As for the hospital, one lady I spoke to had the response of ‘I don’t know what to suggest really, you’ll just have to keep going to a&e if you get really bad’. So ‘try not to die before november’, basically.

That’s the abridged version because me moaning about everything that’s gone on this week isn’t the point of this post. Sure, 90% of the people we (my husband did most of it) interacted with were polite, barring one receptionist on a power trip. But that’s not always the case. And it still didn’t stop the feeling creeping in:

They don’t care if I die.

What happens if I just stop fighting to get my steroids?
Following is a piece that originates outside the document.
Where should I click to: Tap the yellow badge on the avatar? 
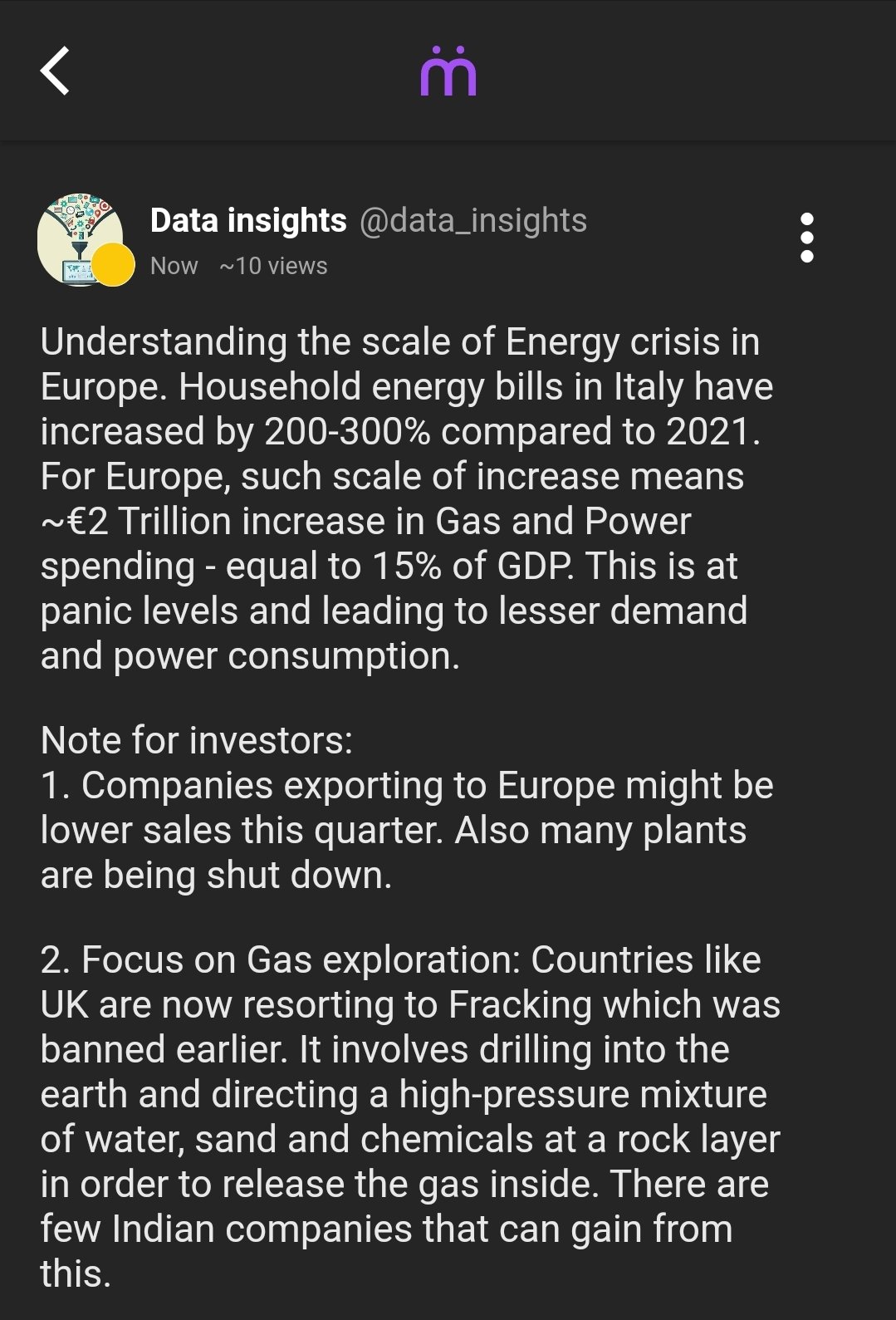[x=113, y=265]
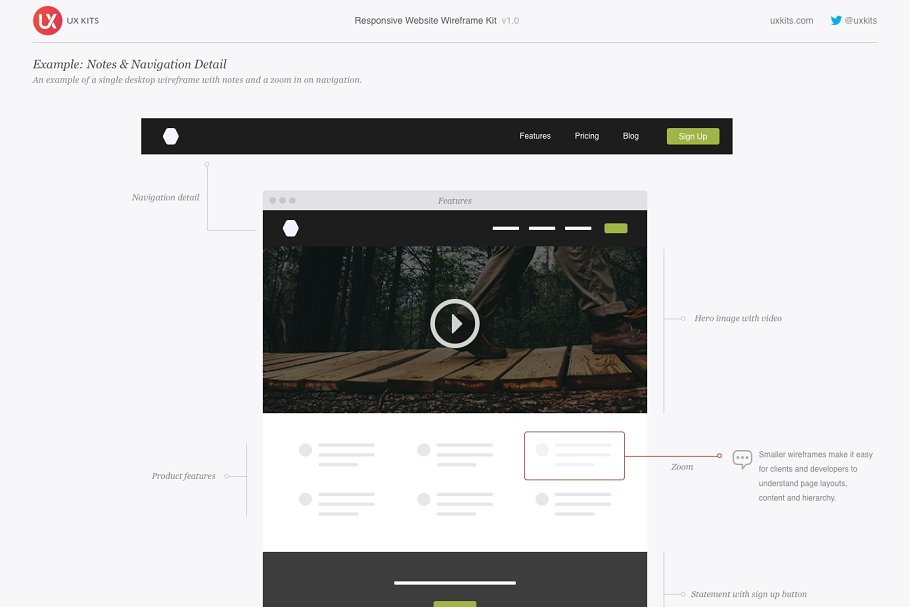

If I run out after the 5 days my GP gave me? If I didn’t call an ambulance and didn’t go to resus? What would happen? I’d die.

Would these people care? Probably not, because they probably wouldn’t get told about it. They’d maybe only notice that me or my husband had stopped ringing them to moan at them, and they suddenly had more time on their hands.

So why should I care if they seemingly don’t? All they do is roll their eyes when I’m having the same argument with them. Nothing changes. They blame each other, they blame me, no one wants to step up and take responsibility. My husband has to go through the hassle of trying to sort it because I’ve got so stressed out by it all and, ironically, I don’t have enough steroids to waste on stress dosing because they don’t want to give me any in the first place. Or he comes home to me crying about it, worried that it won’t get fixed and I’ll end up in adrenal crisis. So I feel bad and worry I’m a burden, which makes it worse. And then because I’ve wasted time and precious energy on this, I don’t have any to spend on quality time with my family or friends, which affects those relationships and limits my quality of life. Because it’s the exact same problem every time, your brain preempts it, so you’re gearing up for a battle before even picking up the phone. But it still happens, nothing changes.

This happens at least 3 times a month.

It feels like no one cares how this affects my mental health. So when I’m already in my purgatory because of having a chronic illness in the first place, having to fight to stay alive is a bit like the devil poking you with a pitch fork at the edge of a lava-filled volcano. Do I want to keep getting burned by his pitch fork, and maybe get out of it alive? Or do I just give in and jump into lava?

It’s exhausting. I know what I/my husband needs to do to ‘fix’ it. I know who to complain to, who to argue with. But is there a point to all of this? Is it worth it? What would happen if I stopped arguing?

Healthcare professionals, when you deal with patients with chronic illnesses, you’re only a tiny cog in a bigger machine. But, if one of the tiny cogs breaks or doesn’t do its job properly, the machine starts to break down, and it takes a hell of a lot of work to sort it all out and get it going again. Your role in it might seem small. You might not have any influence over how the entire system works. But the way you deal with patients matters, and I need people to see that.

The system won’t get fixed overnight, but here are some things HCPs/admin staff could do to help me:

– don’t make me feel like it’s my fault or that I’m an inconvenience

– apologise, even if it’s not your fault. Saying ‘I’m sorry this has happened to you’ means a lot

– try to come up with a solution. Don’t just tell me the system is broken and there’s nothing you can do about it. Because there has to be, particularly if death is an outcome

– follow through on any promises you make. Don’t make me ring and chase you

– don’t blame other members of staff. Particularly if it’s not their fault. And definitely don’t try to play me or my husband off against me, which has happened

– take some of the chasing over for me. I’m always the go between- why can’t my surgery ring the pharmacy? Liaise with the hospital?

– I can tell if you’re lying to cover something up. So please don’t.

I’m assuming people go into medicine because they care about other human beings. Care doesn’t just mean dealing with me as an illness, it means showing me you care about me as a person, that it is all worth it and there is a point to my life. Make me feel like you care about me so that at least that battle is easier.